Firstly, a linguistic exile is someone who isn’t a speaker of their native language and this in a way alienates them from their heritage. A person who doesn’t speak the language of their tribe or ethnicity can’t really belong.

In Uganda it is a silent paradox some of us are faced with, not being able to speak a mother tongue brings all sorts of criticism and shame. Society hasn’t been kind.

Yet the problem isn’t entirely ours. It’s the same society that at some point saw everything European as glamorous such as English and everything indigenous as primitive hence being punished in school for uttering simple local dialect such as “jangu”. At a time when we should have been learning the beauty of our languages through folk tales and riddles we were subject to a system where we learnt English and disregarded our native languages.

We grew up believing we were superior to our cousins in rural schools whose English wasn’t proper but they were true to who they were. Yet we only know a language of a people we aren’t part of. We can’t have meaningful conversations with elders in our community without sounding ridiculous. We are foreigners in our own land.

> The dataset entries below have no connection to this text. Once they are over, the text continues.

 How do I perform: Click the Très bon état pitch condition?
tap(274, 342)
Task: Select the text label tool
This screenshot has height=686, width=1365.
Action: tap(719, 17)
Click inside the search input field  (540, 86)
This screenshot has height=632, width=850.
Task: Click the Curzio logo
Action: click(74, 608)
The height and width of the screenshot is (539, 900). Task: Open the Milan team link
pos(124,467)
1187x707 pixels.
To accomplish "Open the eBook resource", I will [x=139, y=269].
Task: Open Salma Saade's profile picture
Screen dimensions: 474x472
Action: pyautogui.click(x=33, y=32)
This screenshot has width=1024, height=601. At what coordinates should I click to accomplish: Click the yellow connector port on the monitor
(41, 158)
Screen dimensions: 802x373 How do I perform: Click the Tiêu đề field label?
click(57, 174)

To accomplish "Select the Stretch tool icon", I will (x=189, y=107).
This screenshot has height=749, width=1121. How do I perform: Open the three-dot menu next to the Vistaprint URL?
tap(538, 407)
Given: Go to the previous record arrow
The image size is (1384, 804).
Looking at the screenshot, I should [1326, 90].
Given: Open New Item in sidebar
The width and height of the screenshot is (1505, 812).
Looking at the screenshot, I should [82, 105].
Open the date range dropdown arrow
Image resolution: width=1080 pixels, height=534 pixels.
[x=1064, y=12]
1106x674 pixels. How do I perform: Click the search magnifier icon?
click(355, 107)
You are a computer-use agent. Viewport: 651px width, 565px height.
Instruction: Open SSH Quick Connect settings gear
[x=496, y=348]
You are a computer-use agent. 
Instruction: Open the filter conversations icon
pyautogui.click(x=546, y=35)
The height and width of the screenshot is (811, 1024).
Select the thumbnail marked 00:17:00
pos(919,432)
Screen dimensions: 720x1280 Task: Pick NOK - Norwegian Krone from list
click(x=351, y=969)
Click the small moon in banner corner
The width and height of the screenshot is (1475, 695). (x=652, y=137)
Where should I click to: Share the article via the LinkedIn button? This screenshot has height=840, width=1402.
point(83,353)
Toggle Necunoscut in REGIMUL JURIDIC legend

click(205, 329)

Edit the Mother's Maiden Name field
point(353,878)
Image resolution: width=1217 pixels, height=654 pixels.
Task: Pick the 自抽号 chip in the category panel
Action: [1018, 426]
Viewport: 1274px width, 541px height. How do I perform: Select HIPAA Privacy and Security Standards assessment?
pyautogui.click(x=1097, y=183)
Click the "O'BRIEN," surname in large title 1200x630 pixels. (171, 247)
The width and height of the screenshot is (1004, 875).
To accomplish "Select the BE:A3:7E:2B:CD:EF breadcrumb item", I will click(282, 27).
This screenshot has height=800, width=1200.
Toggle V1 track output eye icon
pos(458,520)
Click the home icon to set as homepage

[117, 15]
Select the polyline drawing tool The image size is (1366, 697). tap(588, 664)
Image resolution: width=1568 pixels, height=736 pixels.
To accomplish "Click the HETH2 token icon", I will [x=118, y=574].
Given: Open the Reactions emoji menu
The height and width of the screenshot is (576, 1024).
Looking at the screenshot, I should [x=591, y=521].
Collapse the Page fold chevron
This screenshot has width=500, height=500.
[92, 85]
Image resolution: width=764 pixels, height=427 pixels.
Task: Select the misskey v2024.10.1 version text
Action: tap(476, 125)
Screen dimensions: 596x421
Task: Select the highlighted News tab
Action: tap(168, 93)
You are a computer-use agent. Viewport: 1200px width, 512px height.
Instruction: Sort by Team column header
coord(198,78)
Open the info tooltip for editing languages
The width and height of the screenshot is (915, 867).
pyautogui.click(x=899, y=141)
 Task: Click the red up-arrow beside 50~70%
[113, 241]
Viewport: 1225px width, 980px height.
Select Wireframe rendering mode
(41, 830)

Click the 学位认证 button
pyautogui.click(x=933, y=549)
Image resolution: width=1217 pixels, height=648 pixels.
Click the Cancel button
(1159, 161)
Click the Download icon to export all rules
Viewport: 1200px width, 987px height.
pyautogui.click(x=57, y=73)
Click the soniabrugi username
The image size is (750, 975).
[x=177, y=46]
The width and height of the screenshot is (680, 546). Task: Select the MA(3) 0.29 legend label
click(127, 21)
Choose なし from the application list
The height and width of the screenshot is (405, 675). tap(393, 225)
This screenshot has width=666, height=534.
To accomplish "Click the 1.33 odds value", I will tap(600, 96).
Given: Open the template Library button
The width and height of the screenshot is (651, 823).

I had a realization that if I am this estranged from my language then what will befall two generations down the road. Will there even be a native language to be estranged from?

Let’s be deliberate about learning our native languages and passing them down to our children. Institutions of learning should encourage and celebrate native languages. It’s our responsibility as society to preserve our indigenous languages and keep them from extinction.